Try it: In the entries that follow, the lines from the one with "Press & Media (134, 1633)" through the one with "Learn More (849, 1143)" are the ones to write out, exactly and with both ends included. Nothing else should appear.

Collection entries
★ ★ ★ ★

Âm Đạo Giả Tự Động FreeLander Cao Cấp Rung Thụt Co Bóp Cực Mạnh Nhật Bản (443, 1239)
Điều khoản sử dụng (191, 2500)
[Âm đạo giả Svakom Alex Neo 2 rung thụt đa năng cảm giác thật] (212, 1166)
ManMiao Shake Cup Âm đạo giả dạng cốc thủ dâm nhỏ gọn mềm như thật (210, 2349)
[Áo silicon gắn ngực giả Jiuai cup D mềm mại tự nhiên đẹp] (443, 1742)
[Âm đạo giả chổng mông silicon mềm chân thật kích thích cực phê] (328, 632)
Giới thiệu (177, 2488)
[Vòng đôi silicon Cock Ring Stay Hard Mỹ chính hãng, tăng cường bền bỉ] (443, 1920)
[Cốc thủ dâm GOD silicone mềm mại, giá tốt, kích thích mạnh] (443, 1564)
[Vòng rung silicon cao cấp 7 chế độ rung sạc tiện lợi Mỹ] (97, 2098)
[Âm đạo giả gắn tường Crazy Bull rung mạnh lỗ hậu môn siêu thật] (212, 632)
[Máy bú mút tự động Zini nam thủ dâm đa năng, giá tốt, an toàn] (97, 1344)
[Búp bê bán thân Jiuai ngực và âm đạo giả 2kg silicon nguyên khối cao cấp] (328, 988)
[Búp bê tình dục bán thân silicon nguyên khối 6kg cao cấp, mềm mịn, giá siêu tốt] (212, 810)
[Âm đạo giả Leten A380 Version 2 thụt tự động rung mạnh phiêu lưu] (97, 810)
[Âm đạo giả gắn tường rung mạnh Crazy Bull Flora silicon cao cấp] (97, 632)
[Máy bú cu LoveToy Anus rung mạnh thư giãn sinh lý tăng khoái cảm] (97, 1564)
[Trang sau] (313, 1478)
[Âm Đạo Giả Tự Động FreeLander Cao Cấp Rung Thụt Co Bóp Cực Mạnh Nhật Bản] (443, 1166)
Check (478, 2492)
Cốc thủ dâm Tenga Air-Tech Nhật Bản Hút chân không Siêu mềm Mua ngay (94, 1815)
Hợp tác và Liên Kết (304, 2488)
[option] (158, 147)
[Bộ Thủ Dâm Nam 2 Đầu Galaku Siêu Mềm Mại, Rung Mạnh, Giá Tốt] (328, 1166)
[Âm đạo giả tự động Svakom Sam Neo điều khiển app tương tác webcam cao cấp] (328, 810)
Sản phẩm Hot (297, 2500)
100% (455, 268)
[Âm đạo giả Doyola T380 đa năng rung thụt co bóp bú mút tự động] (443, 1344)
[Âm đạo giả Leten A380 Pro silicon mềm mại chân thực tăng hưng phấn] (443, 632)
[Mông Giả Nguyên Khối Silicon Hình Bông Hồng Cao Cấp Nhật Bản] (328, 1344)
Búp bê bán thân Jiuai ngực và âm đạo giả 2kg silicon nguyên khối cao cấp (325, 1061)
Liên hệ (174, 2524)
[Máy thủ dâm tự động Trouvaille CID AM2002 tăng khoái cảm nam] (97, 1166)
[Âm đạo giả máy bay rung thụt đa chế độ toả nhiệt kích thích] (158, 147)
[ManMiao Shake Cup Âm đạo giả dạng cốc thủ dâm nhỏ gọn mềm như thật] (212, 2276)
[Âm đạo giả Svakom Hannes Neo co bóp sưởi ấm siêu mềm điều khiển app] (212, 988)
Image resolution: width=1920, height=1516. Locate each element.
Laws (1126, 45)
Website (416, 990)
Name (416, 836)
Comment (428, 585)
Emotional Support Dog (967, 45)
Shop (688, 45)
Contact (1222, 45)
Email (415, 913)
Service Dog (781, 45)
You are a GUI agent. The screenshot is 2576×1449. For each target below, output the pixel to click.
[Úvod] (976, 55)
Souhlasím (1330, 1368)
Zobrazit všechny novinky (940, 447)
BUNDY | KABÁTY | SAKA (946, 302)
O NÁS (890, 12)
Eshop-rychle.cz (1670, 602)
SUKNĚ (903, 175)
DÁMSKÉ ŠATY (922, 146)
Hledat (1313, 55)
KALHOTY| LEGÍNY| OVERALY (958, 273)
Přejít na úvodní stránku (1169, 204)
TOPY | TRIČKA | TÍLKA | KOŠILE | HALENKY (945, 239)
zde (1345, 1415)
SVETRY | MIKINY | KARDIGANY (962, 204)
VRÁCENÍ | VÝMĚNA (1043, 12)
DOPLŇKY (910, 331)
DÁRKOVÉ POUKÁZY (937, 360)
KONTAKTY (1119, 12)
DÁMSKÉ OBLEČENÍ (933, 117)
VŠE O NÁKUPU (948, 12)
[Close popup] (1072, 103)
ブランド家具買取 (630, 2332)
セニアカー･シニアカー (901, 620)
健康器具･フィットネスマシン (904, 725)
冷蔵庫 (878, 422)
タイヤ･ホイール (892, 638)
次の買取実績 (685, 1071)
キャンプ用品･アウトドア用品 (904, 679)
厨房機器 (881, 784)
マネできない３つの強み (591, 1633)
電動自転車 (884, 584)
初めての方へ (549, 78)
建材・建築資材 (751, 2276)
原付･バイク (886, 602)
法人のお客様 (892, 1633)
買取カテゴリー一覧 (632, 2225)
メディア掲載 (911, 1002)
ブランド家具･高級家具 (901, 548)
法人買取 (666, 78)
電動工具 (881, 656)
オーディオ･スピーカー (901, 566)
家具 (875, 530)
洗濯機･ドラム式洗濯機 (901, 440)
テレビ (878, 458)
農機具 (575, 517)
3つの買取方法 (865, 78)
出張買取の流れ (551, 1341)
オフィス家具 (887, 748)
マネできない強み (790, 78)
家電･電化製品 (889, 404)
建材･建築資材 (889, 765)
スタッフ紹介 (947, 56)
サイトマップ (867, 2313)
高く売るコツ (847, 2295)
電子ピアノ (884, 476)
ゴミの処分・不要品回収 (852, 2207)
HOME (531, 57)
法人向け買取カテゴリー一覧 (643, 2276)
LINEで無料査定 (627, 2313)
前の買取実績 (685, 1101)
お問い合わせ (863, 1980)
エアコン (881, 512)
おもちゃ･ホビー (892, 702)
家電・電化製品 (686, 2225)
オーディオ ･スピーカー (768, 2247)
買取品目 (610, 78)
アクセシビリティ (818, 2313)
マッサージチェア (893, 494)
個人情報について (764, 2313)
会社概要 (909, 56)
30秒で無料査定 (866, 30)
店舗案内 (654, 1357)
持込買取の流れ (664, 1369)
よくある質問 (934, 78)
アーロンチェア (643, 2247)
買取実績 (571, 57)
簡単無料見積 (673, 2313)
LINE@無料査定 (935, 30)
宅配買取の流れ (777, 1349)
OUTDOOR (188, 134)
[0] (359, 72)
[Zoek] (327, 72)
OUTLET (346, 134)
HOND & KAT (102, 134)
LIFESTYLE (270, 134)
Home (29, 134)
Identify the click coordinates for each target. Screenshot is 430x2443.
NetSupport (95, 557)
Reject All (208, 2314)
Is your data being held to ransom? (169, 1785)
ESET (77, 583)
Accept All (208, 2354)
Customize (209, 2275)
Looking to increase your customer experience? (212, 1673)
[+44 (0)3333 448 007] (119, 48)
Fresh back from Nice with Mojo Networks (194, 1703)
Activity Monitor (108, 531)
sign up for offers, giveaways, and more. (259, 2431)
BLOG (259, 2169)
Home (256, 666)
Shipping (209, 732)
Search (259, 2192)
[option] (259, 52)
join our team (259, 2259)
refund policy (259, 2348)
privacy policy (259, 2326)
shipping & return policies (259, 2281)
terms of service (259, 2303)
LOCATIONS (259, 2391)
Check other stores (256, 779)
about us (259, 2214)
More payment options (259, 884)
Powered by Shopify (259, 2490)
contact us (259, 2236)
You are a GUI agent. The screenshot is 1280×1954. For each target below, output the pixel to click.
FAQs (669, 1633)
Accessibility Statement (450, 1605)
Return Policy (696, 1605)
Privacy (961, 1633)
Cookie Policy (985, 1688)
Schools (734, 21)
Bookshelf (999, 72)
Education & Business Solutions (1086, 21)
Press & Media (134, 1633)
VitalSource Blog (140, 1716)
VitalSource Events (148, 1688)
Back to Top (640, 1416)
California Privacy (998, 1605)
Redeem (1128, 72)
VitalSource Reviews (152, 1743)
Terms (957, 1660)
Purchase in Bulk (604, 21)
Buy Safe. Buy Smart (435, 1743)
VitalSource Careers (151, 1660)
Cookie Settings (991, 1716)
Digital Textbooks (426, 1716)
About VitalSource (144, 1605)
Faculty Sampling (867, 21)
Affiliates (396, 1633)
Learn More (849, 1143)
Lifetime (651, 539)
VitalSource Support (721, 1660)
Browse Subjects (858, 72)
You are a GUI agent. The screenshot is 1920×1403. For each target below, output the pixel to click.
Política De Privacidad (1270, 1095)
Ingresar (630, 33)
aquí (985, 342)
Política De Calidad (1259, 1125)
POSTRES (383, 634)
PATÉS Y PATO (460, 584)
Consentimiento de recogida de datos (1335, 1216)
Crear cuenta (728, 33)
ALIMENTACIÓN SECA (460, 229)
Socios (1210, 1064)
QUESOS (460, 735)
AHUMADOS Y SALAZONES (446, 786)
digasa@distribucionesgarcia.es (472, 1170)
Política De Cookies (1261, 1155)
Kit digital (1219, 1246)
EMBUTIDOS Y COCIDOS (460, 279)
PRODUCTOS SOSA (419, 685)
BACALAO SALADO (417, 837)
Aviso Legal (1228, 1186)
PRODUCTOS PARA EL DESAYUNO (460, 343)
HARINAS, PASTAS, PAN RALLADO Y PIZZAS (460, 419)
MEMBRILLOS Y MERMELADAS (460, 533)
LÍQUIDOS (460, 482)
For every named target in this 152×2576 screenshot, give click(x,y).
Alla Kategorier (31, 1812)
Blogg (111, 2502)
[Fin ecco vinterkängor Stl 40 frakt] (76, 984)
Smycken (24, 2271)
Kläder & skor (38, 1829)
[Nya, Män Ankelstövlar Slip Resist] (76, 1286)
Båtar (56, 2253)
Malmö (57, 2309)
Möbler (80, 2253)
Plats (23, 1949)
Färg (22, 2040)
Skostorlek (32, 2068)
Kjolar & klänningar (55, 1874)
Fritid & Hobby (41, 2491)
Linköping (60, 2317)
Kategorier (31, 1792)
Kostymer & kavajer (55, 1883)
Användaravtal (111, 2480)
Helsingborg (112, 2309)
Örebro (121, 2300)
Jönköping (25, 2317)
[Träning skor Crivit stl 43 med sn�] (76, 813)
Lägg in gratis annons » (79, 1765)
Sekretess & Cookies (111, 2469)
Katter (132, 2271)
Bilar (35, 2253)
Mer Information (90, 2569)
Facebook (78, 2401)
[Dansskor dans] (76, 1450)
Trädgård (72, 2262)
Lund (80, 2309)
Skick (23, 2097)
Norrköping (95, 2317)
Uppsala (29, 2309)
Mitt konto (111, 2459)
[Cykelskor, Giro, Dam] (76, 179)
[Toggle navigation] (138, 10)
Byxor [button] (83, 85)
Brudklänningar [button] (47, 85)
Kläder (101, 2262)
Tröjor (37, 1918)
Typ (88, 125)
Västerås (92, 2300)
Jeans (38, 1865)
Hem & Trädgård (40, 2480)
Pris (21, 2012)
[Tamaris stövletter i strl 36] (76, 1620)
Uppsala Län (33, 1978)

★ ★ ★ ★

Exercise answer:
Press & Media (134, 1633)
VitalSource Blog (140, 1716)
VitalSource Events (148, 1688)
Back to Top (640, 1416)
California Privacy (998, 1605)
Redeem (1128, 72)
VitalSource Reviews (152, 1743)
Terms (957, 1660)
Purchase in Bulk (604, 21)
Buy Safe. Buy Smart (435, 1743)
VitalSource Careers (151, 1660)
Cookie Settings (991, 1716)
Digital Textbooks (426, 1716)
About VitalSource (144, 1605)
Faculty Sampling (867, 21)
Affiliates (396, 1633)
Learn More (849, 1143)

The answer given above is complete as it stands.